指示と条件:
下の資料を一行ずつ、番号付きリストにして全部書き出してください。空いている行は除いてください。

表示された項目:
- - - - -
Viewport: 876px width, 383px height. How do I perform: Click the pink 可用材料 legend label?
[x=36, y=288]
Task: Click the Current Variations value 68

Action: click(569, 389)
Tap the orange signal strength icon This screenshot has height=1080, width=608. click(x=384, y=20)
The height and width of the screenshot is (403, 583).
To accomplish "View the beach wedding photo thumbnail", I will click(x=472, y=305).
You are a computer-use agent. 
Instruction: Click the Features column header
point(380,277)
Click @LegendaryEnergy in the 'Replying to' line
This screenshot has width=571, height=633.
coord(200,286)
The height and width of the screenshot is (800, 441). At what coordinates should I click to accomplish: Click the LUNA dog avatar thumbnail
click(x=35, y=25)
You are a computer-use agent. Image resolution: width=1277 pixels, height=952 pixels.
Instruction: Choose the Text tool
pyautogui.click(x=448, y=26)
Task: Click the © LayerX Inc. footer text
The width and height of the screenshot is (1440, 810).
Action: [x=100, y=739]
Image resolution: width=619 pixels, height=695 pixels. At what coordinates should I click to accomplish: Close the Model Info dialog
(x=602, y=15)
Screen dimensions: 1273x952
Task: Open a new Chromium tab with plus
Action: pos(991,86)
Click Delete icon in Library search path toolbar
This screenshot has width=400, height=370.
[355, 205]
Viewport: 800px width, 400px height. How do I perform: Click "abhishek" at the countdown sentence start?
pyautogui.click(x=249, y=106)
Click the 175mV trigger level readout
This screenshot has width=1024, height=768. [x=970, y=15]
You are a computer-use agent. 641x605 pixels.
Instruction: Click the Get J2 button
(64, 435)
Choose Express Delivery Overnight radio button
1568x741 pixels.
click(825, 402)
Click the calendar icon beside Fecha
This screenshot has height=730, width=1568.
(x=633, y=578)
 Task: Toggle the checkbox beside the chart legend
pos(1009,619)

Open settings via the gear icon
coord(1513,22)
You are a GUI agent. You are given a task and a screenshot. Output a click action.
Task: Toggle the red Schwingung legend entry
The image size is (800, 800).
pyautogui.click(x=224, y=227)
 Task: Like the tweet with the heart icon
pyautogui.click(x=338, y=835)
- - - - -
この問題の答え:
1. Viewport: 876px width, 383px height. How do I perform: Click the pink 可用材料 legend label?
2. [x=36, y=288]
3. Task: Click the Current Variations value 68
4. Action: click(569, 389)
5. Tap the orange signal strength icon This screenshot has height=1080, width=608. click(x=384, y=20)
6. The height and width of the screenshot is (403, 583).
7. To accomplish "View the beach wedding photo thumbnail", I will click(x=472, y=305).
8. You are a computer-use agent. 
9. Instruction: Click the Features column header
10. point(380,277)
11. Click @LegendaryEnergy in the 'Replying to' line
12. This screenshot has width=571, height=633.
13. coord(200,286)
14. The height and width of the screenshot is (800, 441). At what coordinates should I click to accomplish: Click the LUNA dog avatar thumbnail
15. click(x=35, y=25)
16. You are a computer-use agent. Image resolution: width=1277 pixels, height=952 pixels.
17. Instruction: Choose the Text tool
18. pyautogui.click(x=448, y=26)
19. Task: Click the © LayerX Inc. footer text
20. The width and height of the screenshot is (1440, 810).
21. Action: [x=100, y=739]
22. Image resolution: width=619 pixels, height=695 pixels. At what coordinates should I click to accomplish: Close the Model Info dialog
23. (x=602, y=15)
24. Screen dimensions: 1273x952
25. Task: Open a new Chromium tab with plus
26. Action: pos(991,86)
27. Click Delete icon in Library search path toolbar
28. This screenshot has width=400, height=370.
29. [355, 205]
30. Viewport: 800px width, 400px height. How do I perform: Click "abhishek" at the countdown sentence start?
31. pyautogui.click(x=249, y=106)
32. Click the 175mV trigger level readout
33. This screenshot has width=1024, height=768. [x=970, y=15]
34. You are a computer-use agent. 641x605 pixels.
35. Instruction: Click the Get J2 button
36. (64, 435)
37. Choose Express Delivery Overnight radio button
38. 1568x741 pixels.
39. click(825, 402)
40. Click the calendar icon beside Fecha
41. This screenshot has height=730, width=1568.
42. (x=633, y=578)
43.  Task: Toggle the checkbox beside the chart legend
44. pos(1009,619)
45. Open settings via the gear icon
46. coord(1513,22)
47. You are a GUI agent. You are given a task and a screenshot. Output a click action.
48. Task: Toggle the red Schwingung legend entry
49. The image size is (800, 800).
50. pyautogui.click(x=224, y=227)
51.  Task: Like the tweet with the heart icon
52. pyautogui.click(x=338, y=835)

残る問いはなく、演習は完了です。